What you will do ▸ Print the material from its first line through the line containing "at (32, 372).", with both ends included, and reproduce every line without change.

Input data ▸

☆ ☆ ☆

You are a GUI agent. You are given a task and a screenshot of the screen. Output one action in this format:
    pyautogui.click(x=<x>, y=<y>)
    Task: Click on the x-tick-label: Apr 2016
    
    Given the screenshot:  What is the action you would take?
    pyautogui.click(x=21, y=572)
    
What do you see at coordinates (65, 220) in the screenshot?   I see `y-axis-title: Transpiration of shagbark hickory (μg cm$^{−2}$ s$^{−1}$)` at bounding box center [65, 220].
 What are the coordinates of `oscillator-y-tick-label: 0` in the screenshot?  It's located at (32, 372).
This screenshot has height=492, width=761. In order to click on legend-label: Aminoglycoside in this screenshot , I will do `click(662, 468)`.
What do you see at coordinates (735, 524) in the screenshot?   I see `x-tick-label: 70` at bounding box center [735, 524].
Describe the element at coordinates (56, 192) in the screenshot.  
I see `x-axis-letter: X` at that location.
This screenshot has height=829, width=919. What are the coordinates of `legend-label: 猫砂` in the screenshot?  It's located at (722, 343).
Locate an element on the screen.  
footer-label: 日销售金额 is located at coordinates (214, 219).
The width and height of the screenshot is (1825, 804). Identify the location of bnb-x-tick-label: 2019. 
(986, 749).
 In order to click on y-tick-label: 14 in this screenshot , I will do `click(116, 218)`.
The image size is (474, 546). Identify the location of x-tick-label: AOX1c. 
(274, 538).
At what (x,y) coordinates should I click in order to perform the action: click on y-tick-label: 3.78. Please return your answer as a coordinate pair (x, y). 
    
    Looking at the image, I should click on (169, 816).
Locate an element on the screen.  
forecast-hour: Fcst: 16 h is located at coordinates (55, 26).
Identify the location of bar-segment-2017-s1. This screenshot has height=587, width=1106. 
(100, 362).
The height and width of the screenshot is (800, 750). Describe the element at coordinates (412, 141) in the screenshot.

☆ ☆ ☆

Worked solution ▸
You are a GUI agent. You are given a task and a screenshot of the screen. Output one action in this format:
    pyautogui.click(x=<x>, y=<y>)
    Task: Click on the x-tick-label: Apr 2016
    
    Given the screenshot:  What is the action you would take?
    pyautogui.click(x=21, y=572)
    
What do you see at coordinates (65, 220) in the screenshot?   I see `y-axis-title: Transpiration of shagbark hickory (μg cm$^{−2}$ s$^{−1}$)` at bounding box center [65, 220].
 What are the coordinates of `oscillator-y-tick-label: 0` in the screenshot?  It's located at (32, 372).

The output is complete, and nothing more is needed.